In sharp contrast, imports grew at a faster rate of 20.6 per cent year-on-year to USD 39.7 billion in February, leaving a trade deficit of USD 15.1 billion.
From a peak of 82 per cent in July, export growth slipped to 44.25 per cent in August, 36.36 per cent in September, 10.8 per cent in October and 3.8 per cent in November 2011.
However, exports grew 6.7 per cent in December, and over 10 per cent in January. During the April-February period in 2011-12, exports aggregated to USD 267.4 billion, a year-on-year growth of 21.4 per cent, thanks to the surge witnessed in the early months of the fiscal. Industry experts said the country’s shipments may touch USD 290 billion by the end of the fiscal.

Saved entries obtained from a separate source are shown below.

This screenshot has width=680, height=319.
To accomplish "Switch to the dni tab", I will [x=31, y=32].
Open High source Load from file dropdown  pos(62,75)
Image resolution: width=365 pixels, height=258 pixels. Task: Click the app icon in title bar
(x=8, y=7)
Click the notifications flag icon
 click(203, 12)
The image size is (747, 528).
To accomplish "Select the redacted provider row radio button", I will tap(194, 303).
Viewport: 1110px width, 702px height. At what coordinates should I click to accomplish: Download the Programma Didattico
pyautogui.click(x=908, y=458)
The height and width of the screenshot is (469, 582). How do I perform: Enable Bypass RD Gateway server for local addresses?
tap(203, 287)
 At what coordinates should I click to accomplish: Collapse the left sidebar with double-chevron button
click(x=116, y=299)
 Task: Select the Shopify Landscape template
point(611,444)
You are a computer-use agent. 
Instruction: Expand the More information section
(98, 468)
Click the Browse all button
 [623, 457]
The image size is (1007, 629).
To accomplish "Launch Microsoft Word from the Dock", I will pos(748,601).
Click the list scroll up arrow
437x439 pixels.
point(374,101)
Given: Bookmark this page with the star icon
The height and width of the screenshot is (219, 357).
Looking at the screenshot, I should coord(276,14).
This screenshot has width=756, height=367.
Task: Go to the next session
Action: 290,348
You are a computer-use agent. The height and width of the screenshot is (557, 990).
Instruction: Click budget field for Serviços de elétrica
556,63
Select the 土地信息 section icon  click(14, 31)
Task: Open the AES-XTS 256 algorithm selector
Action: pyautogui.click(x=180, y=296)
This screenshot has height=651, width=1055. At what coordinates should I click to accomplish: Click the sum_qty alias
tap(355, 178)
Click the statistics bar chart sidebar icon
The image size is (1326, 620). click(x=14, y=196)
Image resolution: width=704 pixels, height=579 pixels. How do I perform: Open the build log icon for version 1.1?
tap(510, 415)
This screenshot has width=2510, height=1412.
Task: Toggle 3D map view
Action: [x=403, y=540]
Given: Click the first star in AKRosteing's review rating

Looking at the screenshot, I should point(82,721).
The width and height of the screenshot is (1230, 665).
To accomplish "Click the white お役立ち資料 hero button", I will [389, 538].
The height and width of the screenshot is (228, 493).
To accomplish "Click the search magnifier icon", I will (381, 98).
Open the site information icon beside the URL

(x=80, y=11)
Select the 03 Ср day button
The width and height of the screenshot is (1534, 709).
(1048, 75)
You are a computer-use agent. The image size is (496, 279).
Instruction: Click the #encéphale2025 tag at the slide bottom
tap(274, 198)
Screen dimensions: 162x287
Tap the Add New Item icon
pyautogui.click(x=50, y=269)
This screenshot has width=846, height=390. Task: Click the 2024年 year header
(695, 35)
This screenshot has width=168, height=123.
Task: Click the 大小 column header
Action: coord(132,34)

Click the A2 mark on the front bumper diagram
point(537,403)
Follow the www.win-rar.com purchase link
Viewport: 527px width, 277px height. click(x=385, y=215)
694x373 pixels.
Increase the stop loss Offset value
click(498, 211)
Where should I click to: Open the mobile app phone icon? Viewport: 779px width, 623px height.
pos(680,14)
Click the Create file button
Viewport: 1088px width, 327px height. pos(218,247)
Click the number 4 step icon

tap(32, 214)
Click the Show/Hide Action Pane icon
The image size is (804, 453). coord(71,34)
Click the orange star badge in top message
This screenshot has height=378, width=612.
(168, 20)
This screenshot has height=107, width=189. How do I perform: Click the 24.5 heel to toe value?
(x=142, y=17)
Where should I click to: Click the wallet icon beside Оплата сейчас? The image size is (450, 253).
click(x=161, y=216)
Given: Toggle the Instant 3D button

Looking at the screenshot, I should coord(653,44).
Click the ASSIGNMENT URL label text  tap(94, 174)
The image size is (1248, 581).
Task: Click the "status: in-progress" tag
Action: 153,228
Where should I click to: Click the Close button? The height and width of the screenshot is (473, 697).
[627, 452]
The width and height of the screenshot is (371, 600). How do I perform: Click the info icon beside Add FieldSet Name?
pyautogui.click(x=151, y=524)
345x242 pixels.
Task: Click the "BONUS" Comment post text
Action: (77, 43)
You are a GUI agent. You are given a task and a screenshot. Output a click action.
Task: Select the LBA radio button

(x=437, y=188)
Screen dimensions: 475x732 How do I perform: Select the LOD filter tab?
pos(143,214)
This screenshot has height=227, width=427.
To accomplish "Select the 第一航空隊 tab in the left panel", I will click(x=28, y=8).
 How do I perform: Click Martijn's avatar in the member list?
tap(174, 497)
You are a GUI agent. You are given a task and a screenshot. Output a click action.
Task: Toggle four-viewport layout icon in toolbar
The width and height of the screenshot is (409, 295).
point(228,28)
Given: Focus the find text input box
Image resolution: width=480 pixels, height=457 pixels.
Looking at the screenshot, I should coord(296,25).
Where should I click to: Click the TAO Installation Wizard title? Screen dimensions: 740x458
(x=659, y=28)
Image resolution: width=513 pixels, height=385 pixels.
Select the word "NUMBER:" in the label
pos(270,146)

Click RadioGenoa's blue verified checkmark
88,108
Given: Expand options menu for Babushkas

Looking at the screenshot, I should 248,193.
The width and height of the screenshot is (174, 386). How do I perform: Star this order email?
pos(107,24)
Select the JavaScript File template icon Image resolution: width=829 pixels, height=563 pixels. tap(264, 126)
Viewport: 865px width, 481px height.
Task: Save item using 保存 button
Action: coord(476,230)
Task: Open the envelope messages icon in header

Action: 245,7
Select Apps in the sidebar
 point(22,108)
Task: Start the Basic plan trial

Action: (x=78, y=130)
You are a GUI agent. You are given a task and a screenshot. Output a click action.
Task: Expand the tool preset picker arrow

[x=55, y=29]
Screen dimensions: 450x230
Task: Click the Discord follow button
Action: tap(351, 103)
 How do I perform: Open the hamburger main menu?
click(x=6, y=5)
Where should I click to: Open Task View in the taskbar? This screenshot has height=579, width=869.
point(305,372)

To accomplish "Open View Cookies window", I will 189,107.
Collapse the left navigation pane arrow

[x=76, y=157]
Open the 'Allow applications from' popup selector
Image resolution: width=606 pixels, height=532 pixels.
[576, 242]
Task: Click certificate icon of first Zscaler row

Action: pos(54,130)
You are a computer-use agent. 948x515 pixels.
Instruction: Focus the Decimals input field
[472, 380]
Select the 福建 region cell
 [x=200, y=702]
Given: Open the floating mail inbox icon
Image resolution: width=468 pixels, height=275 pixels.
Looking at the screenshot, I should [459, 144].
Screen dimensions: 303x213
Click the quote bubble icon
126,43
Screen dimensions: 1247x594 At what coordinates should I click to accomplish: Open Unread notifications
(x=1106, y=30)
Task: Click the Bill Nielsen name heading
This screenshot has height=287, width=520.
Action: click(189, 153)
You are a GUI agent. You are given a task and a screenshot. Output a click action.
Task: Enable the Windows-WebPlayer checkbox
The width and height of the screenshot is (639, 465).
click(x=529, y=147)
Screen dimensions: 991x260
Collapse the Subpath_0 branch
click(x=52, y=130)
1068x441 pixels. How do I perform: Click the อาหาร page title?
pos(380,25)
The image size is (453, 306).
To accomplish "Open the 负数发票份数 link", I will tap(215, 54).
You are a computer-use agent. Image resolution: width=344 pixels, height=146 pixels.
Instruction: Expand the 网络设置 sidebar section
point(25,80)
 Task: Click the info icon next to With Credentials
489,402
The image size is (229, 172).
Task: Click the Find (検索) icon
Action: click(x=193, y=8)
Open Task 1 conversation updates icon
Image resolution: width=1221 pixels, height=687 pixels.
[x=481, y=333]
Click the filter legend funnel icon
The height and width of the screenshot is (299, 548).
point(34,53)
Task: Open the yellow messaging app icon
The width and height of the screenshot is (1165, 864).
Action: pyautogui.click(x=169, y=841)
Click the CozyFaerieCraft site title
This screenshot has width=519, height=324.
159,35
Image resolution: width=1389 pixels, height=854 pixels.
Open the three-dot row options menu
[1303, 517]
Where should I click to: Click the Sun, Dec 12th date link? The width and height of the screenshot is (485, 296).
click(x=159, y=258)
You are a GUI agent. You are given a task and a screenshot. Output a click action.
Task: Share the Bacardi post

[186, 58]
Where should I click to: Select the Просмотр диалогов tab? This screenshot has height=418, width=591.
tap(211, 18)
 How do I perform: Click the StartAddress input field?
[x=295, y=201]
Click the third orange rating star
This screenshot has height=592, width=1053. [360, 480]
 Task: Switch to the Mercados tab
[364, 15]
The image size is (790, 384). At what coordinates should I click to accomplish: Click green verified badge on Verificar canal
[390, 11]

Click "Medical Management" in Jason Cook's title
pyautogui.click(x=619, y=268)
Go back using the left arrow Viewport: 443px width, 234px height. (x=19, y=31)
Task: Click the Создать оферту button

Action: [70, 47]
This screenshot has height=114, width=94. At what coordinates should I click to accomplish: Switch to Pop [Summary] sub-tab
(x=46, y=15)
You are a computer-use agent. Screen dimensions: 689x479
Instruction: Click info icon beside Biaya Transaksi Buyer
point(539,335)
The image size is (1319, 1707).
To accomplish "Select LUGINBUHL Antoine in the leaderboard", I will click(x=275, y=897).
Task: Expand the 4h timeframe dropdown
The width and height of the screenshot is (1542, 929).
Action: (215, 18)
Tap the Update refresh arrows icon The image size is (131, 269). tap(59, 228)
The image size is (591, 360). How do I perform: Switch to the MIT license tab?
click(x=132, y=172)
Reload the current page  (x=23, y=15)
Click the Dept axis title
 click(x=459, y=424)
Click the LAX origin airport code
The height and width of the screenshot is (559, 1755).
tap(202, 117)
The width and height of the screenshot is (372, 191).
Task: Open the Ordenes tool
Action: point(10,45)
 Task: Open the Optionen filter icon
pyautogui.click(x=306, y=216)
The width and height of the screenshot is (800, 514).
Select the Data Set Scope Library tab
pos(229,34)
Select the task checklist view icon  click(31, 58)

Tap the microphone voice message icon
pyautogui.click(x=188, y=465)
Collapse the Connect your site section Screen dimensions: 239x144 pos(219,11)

“We are inching towards our target of USD 300 billion but may fell short of it and reach USD 290 billion with expected average growth of 20 per cent,” Federation of Indian Export Organisations (FIEO) President Rafeeque Ahmed said. He said exporters’ initiatives to tap growing markets like Latin America coupled with BRICS’ decision of trading in local currency and emerging opportunities in Iran would help India’s exports to sail through the rough weather.
Ahmed said the impact of growing protectionism, subdued growth in the US and the euro-zone debt crisis on Indian exports is likely to remain in 2012-13 as well. During the 11-month period, imports increased by 29.4 per cent to USD 434.1 billion. Trade gap during the period stood at USD 166.7 billion.